Interesting piece in Foreign Policy on the rise of sharia courts in jihadist-held Sinai where there is almost no government control.
In the Sinai Peninsula, where government buildings and checkpoints have been bombarded by rocket-propelled grenades (RPGs) and car bombs on a near-daily basis in recent weeks, the Egyptian state is losing ground to ultraconservative Islamists with an alternative vision for rule of law. The growing influence of self-taught sharia judges who uphold the Quran over Egyptian law reflects an alarming erosion of state sovereignty in the Sinai Peninsula. In late August, state courts in North Sinai were forced to transfer all of their cases to the comparatively stable jurisdiction of Ismailiya, in the face of escalating attacks by armed extremists targeting government buildings and security personnel. This week, two prominent sharia judges were among 15 hard-line Salafis arrested on charges of inciting terrorist attacks, as the Egyptian government struggles to contain rising extremism. But despite the current crackdown, it is clear that the deeply entrenched sharia courts of North Sinai are here to stay.
Since the removal of former President Mohamed Morsi on July 3, the already fragile government in Sinai has been further crippled by a wave of armed attacks, ambushes, and car bombings by militants equipped with increasingly sophisticated weaponry stolen from police stations or smuggled across Egypt’s borders with Libya and Sudan. The escalation of violence has forced the closure of a critical police station in Arish and the evacuation of other government buildings, creating an institutional vacuum that sharia courts are opportunistically exploiting.
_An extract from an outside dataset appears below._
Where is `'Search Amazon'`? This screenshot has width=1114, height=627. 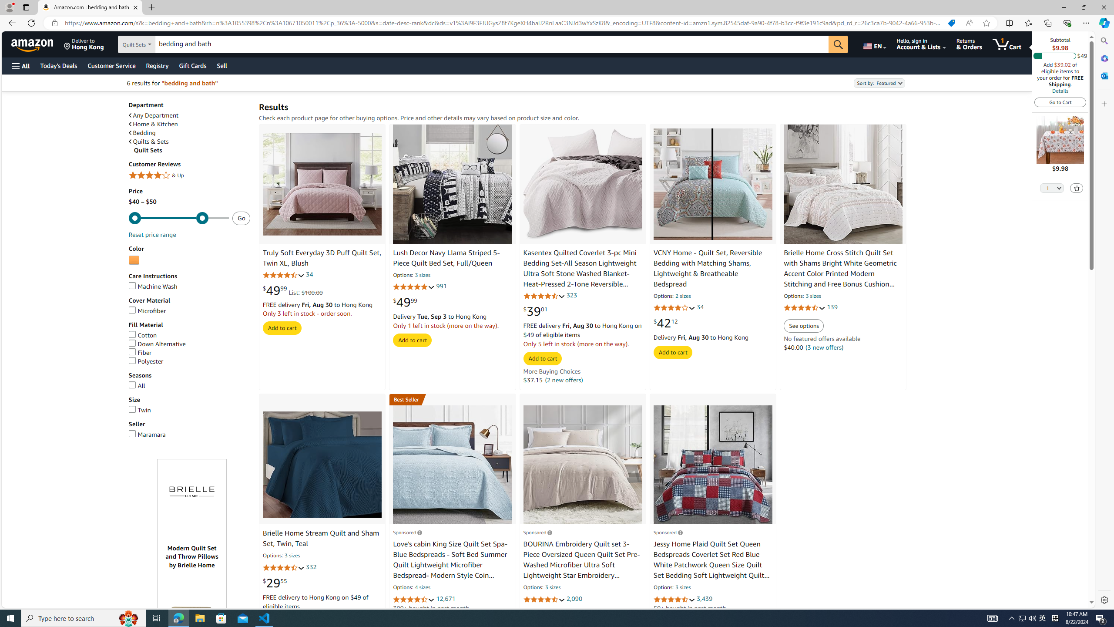
'Search Amazon' is located at coordinates (491, 44).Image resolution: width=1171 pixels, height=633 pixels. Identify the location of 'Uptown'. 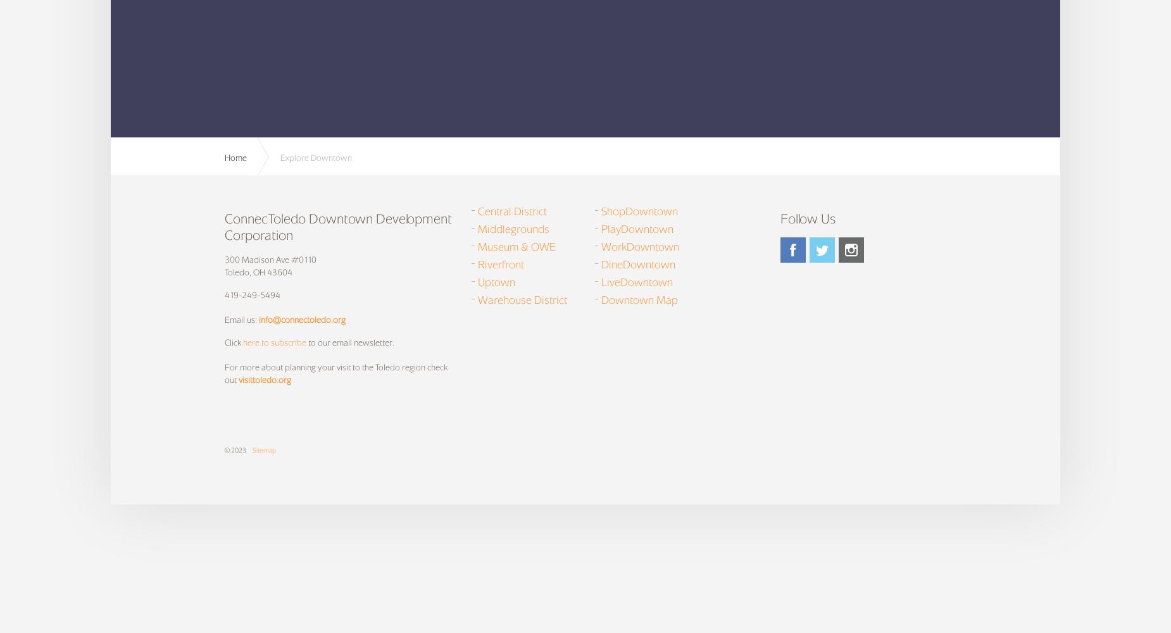
(496, 281).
The outsourcing of traditional law enforcement functions to non-state actors is reminiscent of a pattern seen in failed states like Somalia, where powerful Islamic courts with their own private militias and ties to al Qaeda seized control over vast swaths of the country in 2006. While the sharia courts of Sinai are nowhere near as institutionalized as those in Somalia, they similarly aspire to absorb the functions of state institutions that are failing to govern.
In an unofficial sharia court in the Egyptian governorate of North Sinai, Sheikh Abu Faisal is slowly building the infrastructure of a parallel Islamic state in plain view of a government he regards as illegal and undemocratic. A former agricultural engineer who taught himself sharia jurisprudence in the jail cell where he was detained on charges of involvement in the 2004 bombings at tourist resorts in Sharm al-Sheikh, Abu Faisal has since become one of the most powerful sharia judges in North Sinai, hearing dozens of cases every week at the House of Sharia Judgment in Arish and another court in Sheikh Zuweid — among at least 14 informal Islamic courts that have been established since the 2011 revolution.